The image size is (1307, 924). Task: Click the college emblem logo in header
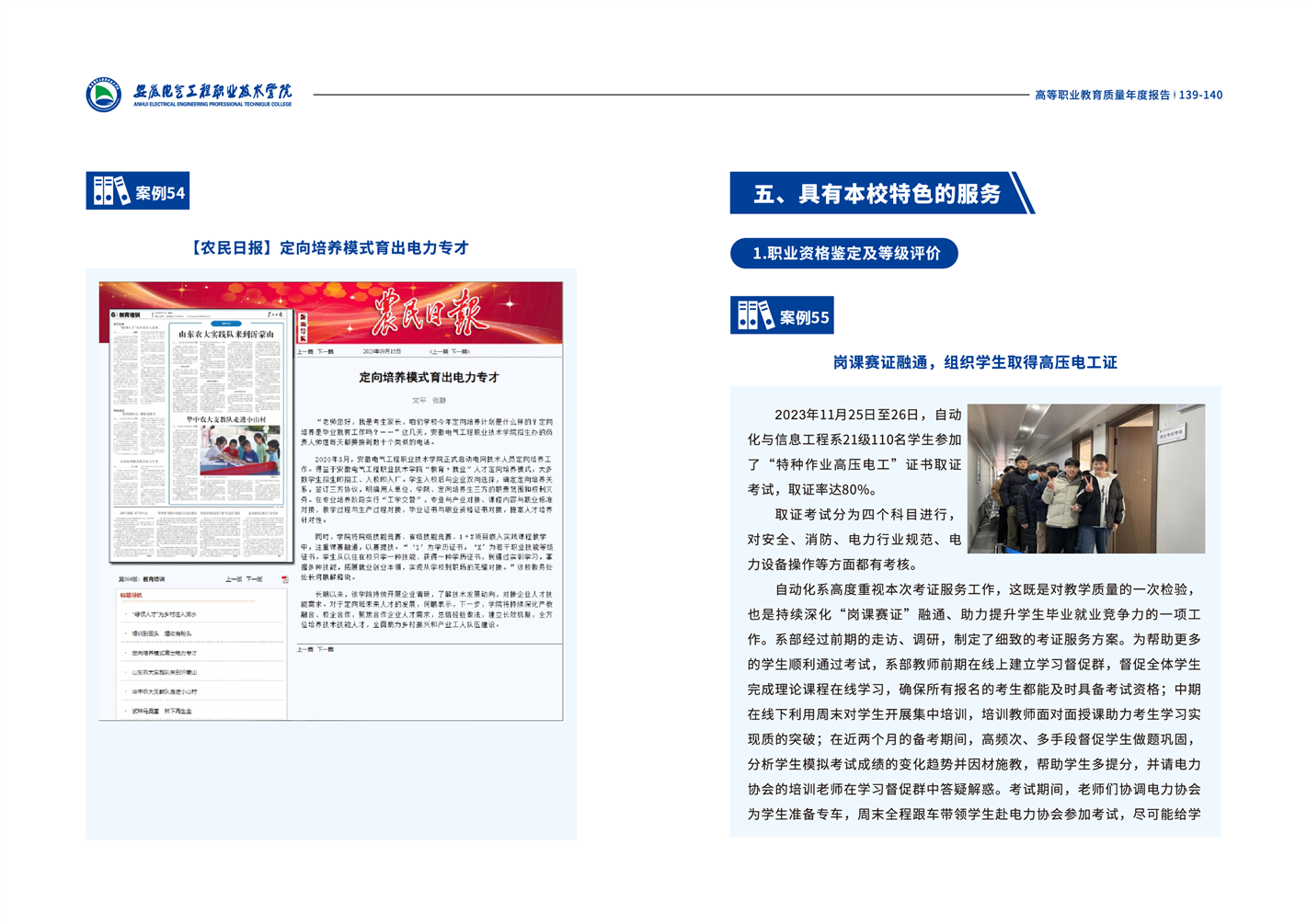coord(104,95)
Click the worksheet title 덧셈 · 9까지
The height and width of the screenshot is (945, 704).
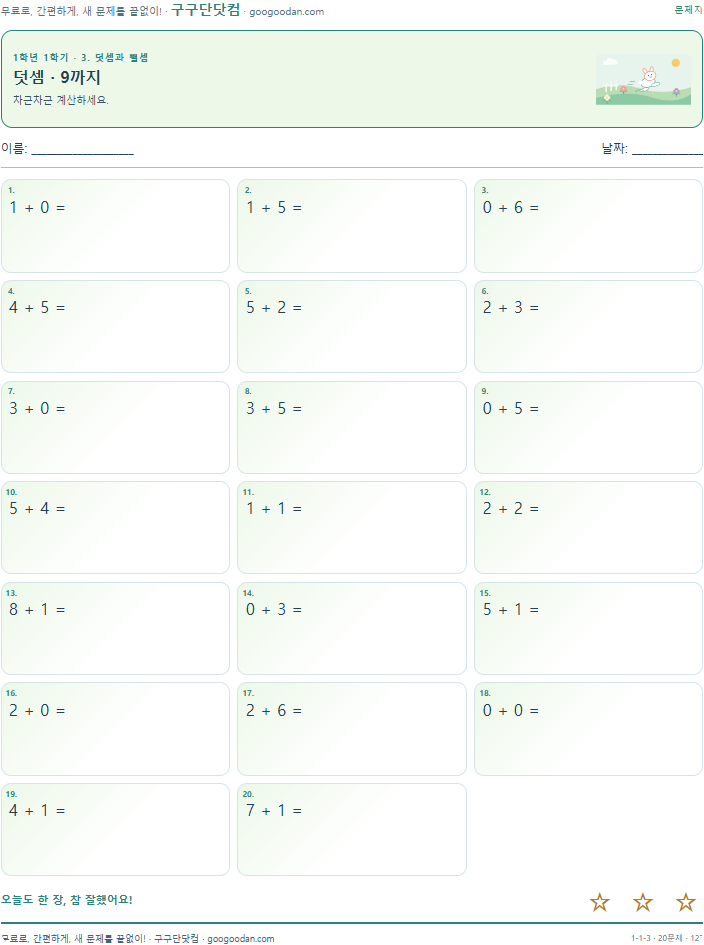(57, 77)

__Exercise brief__:
Repeat the records in full, exactly as they appear, without the pictures.

__Exercise result__:
The image size is (1307, 924). Task: Click the college emblem logo in header
coord(104,95)
Click the worksheet title 덧셈 · 9까지
The height and width of the screenshot is (945, 704).
(57, 77)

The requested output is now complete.